Don't Minotaurs live in labyrinths? My inner monologue was interrupted by a sensation. Was that a noise? I couldn't be sure. Maybe I felt it. Something, some subtle ripple had reached me. I stood motionless, I strained every sense. My eyes widened in the inky black. My ears twitched in the still air. My skin sat poised to alarm the slightest touch. Ten minutes. I'll wait ten minutes, then I have to keep moving. In ten minutes I grew into the maze, I was just a black vine scratching a living off the walls. Ten minutes of listening to blankness with every bodily instrument I had taught me the unknown art of nothingness. I swam in it. My mind played in it.
I reflected on the anxiety attack I had in the tight corridor. It seemed childish now. My body wouldn't lie to me, I am my body. If there was a danger in this maze it was only myself. Ten minutes turned into many more. For once I let my guard down. The darkness didn't hide my enemies. The darkness was my haven from the enemy.
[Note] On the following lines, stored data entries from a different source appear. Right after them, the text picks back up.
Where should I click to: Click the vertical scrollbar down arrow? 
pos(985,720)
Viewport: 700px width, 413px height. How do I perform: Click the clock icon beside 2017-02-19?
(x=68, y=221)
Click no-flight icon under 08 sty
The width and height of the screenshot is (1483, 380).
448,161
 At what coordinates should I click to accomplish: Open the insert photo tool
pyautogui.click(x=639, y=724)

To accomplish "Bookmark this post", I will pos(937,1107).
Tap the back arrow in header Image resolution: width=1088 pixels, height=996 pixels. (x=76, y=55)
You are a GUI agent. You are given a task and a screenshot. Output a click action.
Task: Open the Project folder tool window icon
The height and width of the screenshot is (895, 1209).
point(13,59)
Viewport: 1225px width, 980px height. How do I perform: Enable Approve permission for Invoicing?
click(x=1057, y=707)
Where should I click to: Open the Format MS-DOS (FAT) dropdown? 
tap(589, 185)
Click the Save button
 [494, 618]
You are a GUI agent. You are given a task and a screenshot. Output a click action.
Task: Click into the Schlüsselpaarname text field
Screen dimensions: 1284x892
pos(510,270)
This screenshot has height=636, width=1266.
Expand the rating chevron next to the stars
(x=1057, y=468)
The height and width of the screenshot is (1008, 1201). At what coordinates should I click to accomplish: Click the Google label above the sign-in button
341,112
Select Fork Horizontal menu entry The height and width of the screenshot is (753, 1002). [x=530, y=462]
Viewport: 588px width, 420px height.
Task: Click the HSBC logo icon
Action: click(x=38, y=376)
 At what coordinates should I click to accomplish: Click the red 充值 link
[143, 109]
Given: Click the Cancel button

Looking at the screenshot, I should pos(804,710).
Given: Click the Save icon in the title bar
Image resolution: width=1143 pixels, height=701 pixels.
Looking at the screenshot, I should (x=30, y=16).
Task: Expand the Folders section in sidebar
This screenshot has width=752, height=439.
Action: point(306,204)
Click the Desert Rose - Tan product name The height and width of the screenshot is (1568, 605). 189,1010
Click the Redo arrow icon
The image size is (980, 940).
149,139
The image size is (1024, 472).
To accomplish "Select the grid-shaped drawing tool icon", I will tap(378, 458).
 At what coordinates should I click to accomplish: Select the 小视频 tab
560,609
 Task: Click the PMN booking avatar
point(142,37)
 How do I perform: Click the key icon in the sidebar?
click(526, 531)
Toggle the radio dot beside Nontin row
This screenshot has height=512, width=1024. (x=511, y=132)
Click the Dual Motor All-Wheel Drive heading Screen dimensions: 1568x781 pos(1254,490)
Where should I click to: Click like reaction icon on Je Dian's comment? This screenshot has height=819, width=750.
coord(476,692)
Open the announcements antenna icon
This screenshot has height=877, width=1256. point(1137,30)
With a new sense of comfort and nonchalance I marched onward. My right hand drifted loosely against the brick wall. I turned left. I've done it! The hint of a hint of light winked like a stick of incense burning in the distance. My pace quickened.
The light grew with each step. Then with sickening disappointment I emerged back at the iron gate. I had exited from the archway adjacent to the one I had entered. The crushed hope was almost humorous, "figures." I shrugged and unhesitatingly swung around the open archway into the next corridor, "oh well." The second endeavor into the permanent shadow was easy. Occasionally an imagined fear or feeling of helplessness materialized but it was quickly dissolved. I estimated I had been in the labyrinth devoid of my senses for more than two days.
Down the third archway I encountered two more narrow corridors. The only struggle now was physical as I moved endlessly hunching or crawling. I rested briefly, limp ag
ainst the right wall. Continuing my journey the frequency of sudden turns and dead ends began to lessen. The hallway was widening as well. Am I close? I turned the corner and a faint breeze kissed my forehead. The air smelt fresh and clean. The center of the maze was near.
My pace quickened, this time it was different than when I had looped back towards the iron gate, this time I was going to make it. Excitement. Joy. One last corner and in the distance a pale blue glow beckoned me. I stood in disbelief at the edge of the brick archway. I made it.
Before me was a cramped circular courtyard. The brick walls extended high up. Pale luminous icicles hung in the thousands. Their length was incredible, they climbed to infinity.
Thick snow filled the courtyard. In the center was a small white chest. A wooden bench sat dutifully supporting a thick drift of snow. Two other archways ended in the snowy opening. The achievement refreshed my mind while the cold air refreshed my body. I brushed the snow off the wooden bench and sat staring at the beauty of the ice chandelier. I was smiling.